|Title:||Fantasia En Concerto|
|Year(s) of release:||2003|
|Month of review:||[04/2004]|
|1)||Intro Terra Hoxe||0.46|
|3)||Passage Terra I||0.28|
|5)||Passage Terra II||0.52|
|7)||Passage Terra III||0.53|
|9)||Passage Terra IV||1.00|
|10)||D´sir De Liberté (E. 14)||5.18 MP3|
|11)||Passage Terra V||1.05|
|13)||Passage Terra VI||1.58|
|15)||Terra Hoxe Final||2.33|
|16)||Quién Eres Tú||6.44|
Intro Terra Hoxe is the short opener, which displays a symphonic and classical air. There is even some cello in here, which is always nice. Too bad the drums sound programmed (a drummer is present, so I guess he simply uses electronic drums). We move right into the L'Over which exhibits a very strong bass presence, reminiscent of Pink Floyd's One Of These Days. There is plenty of bounce and drive in this one, the bounce coming from the bass, the drive from the guitar. Some of the melodies are nice, but not all of them, sometimes they get to be a bit too sugary.

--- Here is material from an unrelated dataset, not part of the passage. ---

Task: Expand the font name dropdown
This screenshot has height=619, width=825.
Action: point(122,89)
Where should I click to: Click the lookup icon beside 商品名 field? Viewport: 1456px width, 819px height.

After the next short interlude, Passage Terra I, where the classical sounds (strings) ride high again. It has to be said, that these parts are really interlude. There is nothing song like about them: they start, they proceed, they end, after which we come one of the songs again, which really sound as such. Antique Song is another such song. Again the melodic material borders on triteness, it is all a bit too obvious for my tastes. It also does not help that the guitars are mixed way back, while the more sterile keys lie on top of it all. This may be a consequence of a lack of good recording facilities and/or money, but it does not help me liking the music. In addition, some of the transitions come over as rather unnatural to me. Comparisons can be made to bands such as The Enid and maybe a bit of Mike Oldfield.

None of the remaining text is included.